Requirement: Repeat every record below, word for word.

[Saved entries]
——

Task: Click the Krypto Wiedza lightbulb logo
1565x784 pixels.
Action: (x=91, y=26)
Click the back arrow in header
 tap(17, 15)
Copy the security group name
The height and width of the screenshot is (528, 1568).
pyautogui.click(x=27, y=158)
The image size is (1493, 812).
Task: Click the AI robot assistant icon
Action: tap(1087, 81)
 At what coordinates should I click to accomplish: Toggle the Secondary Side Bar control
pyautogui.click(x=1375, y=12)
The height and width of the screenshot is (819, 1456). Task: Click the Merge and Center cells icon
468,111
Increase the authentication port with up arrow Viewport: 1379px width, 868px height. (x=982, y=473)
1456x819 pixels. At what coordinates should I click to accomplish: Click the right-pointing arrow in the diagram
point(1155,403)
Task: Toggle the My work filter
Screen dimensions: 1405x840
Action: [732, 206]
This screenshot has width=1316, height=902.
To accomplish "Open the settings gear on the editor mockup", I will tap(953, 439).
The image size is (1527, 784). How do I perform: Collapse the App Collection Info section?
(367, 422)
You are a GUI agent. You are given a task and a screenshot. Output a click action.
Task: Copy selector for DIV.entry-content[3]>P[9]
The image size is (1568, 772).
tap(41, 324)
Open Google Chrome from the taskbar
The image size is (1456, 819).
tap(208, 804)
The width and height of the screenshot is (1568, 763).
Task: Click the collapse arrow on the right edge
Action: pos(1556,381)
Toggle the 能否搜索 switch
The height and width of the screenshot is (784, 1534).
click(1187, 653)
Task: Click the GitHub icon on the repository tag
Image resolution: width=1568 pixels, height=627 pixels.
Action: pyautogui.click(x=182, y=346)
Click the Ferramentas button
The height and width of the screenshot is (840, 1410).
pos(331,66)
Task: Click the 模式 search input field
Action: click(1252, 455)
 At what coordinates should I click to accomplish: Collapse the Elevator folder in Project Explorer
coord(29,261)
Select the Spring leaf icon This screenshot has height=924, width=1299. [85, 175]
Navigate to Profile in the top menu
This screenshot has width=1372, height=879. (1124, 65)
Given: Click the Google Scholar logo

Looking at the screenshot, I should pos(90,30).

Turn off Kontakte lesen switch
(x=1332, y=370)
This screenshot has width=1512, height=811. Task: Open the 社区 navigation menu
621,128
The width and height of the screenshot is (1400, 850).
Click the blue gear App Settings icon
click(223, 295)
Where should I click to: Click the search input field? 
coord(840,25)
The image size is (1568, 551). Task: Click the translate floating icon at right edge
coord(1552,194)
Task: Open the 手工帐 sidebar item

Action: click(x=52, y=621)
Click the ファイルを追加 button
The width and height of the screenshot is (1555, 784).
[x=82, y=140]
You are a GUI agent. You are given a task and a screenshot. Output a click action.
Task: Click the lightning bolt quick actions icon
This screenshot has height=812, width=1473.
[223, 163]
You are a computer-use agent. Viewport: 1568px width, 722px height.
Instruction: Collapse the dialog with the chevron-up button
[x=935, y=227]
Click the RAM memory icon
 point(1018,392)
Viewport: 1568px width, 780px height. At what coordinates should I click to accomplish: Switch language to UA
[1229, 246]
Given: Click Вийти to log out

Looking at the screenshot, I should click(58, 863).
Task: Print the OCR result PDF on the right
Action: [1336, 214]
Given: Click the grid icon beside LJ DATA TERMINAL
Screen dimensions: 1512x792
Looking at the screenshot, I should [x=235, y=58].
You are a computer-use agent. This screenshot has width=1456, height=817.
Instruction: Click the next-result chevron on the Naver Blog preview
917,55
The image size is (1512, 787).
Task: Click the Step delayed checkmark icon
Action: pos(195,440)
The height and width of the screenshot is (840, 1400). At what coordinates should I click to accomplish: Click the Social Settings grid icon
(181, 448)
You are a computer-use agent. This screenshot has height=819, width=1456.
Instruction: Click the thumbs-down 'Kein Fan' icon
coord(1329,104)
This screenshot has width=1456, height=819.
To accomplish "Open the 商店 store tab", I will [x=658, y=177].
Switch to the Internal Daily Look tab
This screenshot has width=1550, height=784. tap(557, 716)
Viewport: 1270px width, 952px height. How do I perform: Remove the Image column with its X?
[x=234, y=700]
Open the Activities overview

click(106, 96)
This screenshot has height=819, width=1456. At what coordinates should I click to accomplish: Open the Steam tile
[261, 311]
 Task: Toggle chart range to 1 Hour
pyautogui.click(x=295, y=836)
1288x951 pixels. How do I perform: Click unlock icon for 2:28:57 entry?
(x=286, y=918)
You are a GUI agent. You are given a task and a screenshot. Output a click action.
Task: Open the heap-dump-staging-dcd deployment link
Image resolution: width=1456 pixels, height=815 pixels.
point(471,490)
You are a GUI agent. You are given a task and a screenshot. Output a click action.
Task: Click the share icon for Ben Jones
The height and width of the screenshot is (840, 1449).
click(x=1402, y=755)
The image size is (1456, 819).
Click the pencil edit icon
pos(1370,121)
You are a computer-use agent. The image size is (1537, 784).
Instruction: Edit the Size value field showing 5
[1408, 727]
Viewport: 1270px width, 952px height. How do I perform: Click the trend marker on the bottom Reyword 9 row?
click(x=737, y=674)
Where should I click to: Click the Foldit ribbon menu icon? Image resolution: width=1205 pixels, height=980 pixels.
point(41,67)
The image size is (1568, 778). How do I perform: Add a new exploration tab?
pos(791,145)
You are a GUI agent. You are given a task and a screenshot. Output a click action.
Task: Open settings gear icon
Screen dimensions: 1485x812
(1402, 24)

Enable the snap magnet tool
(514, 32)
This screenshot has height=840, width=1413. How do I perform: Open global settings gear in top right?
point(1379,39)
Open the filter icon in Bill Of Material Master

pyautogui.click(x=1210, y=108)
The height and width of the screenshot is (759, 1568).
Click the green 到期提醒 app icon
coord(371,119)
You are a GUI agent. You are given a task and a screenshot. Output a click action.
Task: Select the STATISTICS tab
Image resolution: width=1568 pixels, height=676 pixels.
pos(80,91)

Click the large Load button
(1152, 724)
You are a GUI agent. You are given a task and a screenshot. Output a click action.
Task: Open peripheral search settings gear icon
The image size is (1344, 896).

——

Exercise answer:
Task: Click the Krypto Wiedza lightbulb logo
1565x784 pixels.
Action: (x=91, y=26)
Click the back arrow in header
 tap(17, 15)
Copy the security group name
The height and width of the screenshot is (528, 1568).
pyautogui.click(x=27, y=158)
The image size is (1493, 812).
Task: Click the AI robot assistant icon
Action: tap(1087, 81)
 At what coordinates should I click to accomplish: Toggle the Secondary Side Bar control
pyautogui.click(x=1375, y=12)
The height and width of the screenshot is (819, 1456). Task: Click the Merge and Center cells icon
468,111
Increase the authentication port with up arrow Viewport: 1379px width, 868px height. (x=982, y=473)
1456x819 pixels. At what coordinates should I click to accomplish: Click the right-pointing arrow in the diagram
point(1155,403)
Task: Toggle the My work filter
Screen dimensions: 1405x840
Action: [732, 206]
This screenshot has width=1316, height=902.
To accomplish "Open the settings gear on the editor mockup", I will tap(953, 439).
The image size is (1527, 784). How do I perform: Collapse the App Collection Info section?
(367, 422)
You are a GUI agent. You are given a task and a screenshot. Output a click action.
Task: Copy selector for DIV.entry-content[3]>P[9]
The image size is (1568, 772).
tap(41, 324)
Open Google Chrome from the taskbar
The image size is (1456, 819).
tap(208, 804)
The width and height of the screenshot is (1568, 763).
Task: Click the collapse arrow on the right edge
Action: pos(1556,381)
Toggle the 能否搜索 switch
The height and width of the screenshot is (784, 1534).
click(1187, 653)
Task: Click the GitHub icon on the repository tag
Image resolution: width=1568 pixels, height=627 pixels.
Action: pyautogui.click(x=182, y=346)
Click the Ferramentas button
The height and width of the screenshot is (840, 1410).
pos(331,66)
Task: Click the 模式 search input field
Action: click(1252, 455)
 At what coordinates should I click to accomplish: Collapse the Elevator folder in Project Explorer
coord(29,261)
Select the Spring leaf icon This screenshot has height=924, width=1299. [85, 175]
Navigate to Profile in the top menu
This screenshot has width=1372, height=879. (1124, 65)
Given: Click the Google Scholar logo

Looking at the screenshot, I should pos(90,30).

Turn off Kontakte lesen switch
(x=1332, y=370)
This screenshot has width=1512, height=811. Task: Open the 社区 navigation menu
621,128
The width and height of the screenshot is (1400, 850).
Click the blue gear App Settings icon
click(223, 295)
Where should I click to: Click the search input field? 
coord(840,25)
The image size is (1568, 551). Task: Click the translate floating icon at right edge
coord(1552,194)
Task: Open the 手工帐 sidebar item

Action: click(x=52, y=621)
Click the ファイルを追加 button
The width and height of the screenshot is (1555, 784).
[x=82, y=140]
You are a GUI agent. You are given a task and a screenshot. Output a click action.
Task: Click the lightning bolt quick actions icon
This screenshot has height=812, width=1473.
[223, 163]
You are a computer-use agent. Viewport: 1568px width, 722px height.
Instruction: Collapse the dialog with the chevron-up button
[x=935, y=227]
Click the RAM memory icon
 point(1018,392)
Viewport: 1568px width, 780px height. At what coordinates should I click to accomplish: Switch language to UA
[1229, 246]
Given: Click Вийти to log out

Looking at the screenshot, I should click(58, 863).
Task: Print the OCR result PDF on the right
Action: [1336, 214]
Given: Click the grid icon beside LJ DATA TERMINAL
Screen dimensions: 1512x792
Looking at the screenshot, I should [x=235, y=58].
You are a computer-use agent. This screenshot has width=1456, height=817.
Instruction: Click the next-result chevron on the Naver Blog preview
917,55
The image size is (1512, 787).
Task: Click the Step delayed checkmark icon
Action: pos(195,440)
The height and width of the screenshot is (840, 1400). At what coordinates should I click to accomplish: Click the Social Settings grid icon
(181, 448)
You are a computer-use agent. This screenshot has height=819, width=1456.
Instruction: Click the thumbs-down 'Kein Fan' icon
coord(1329,104)
This screenshot has width=1456, height=819.
To accomplish "Open the 商店 store tab", I will [x=658, y=177].
Switch to the Internal Daily Look tab
This screenshot has width=1550, height=784. tap(557, 716)
Viewport: 1270px width, 952px height. How do I perform: Remove the Image column with its X?
[x=234, y=700]
Open the Activities overview

click(106, 96)
This screenshot has height=819, width=1456. At what coordinates should I click to accomplish: Open the Steam tile
[261, 311]
 Task: Toggle chart range to 1 Hour
pyautogui.click(x=295, y=836)
1288x951 pixels. How do I perform: Click unlock icon for 2:28:57 entry?
(x=286, y=918)
You are a GUI agent. You are given a task and a screenshot. Output a click action.
Task: Open the heap-dump-staging-dcd deployment link
Image resolution: width=1456 pixels, height=815 pixels.
point(471,490)
You are a GUI agent. You are given a task and a screenshot. Output a click action.
Task: Click the share icon for Ben Jones
The height and width of the screenshot is (840, 1449).
click(x=1402, y=755)
The image size is (1456, 819).
Click the pencil edit icon
pos(1370,121)
You are a computer-use agent. The image size is (1537, 784).
Instruction: Edit the Size value field showing 5
[1408, 727]
Viewport: 1270px width, 952px height. How do I perform: Click the trend marker on the bottom Reyword 9 row?
click(x=737, y=674)
Where should I click to: Click the Foldit ribbon menu icon? Image resolution: width=1205 pixels, height=980 pixels.
point(41,67)
The image size is (1568, 778). How do I perform: Add a new exploration tab?
pos(791,145)
You are a GUI agent. You are given a task and a screenshot. Output a click action.
Task: Open settings gear icon
Screen dimensions: 1485x812
(1402, 24)

Enable the snap magnet tool
(514, 32)
This screenshot has height=840, width=1413. How do I perform: Open global settings gear in top right?
point(1379,39)
Open the filter icon in Bill Of Material Master

pyautogui.click(x=1210, y=108)
The height and width of the screenshot is (759, 1568).
Click the green 到期提醒 app icon
coord(371,119)
You are a GUI agent. You are given a task and a screenshot. Output a click action.
Task: Select the STATISTICS tab
Image resolution: width=1568 pixels, height=676 pixels.
pos(80,91)

Click the large Load button
(1152, 724)
You are a GUI agent. You are given a task and a screenshot. Output a click action.
Task: Open peripheral search settings gear icon
The image size is (1344, 896).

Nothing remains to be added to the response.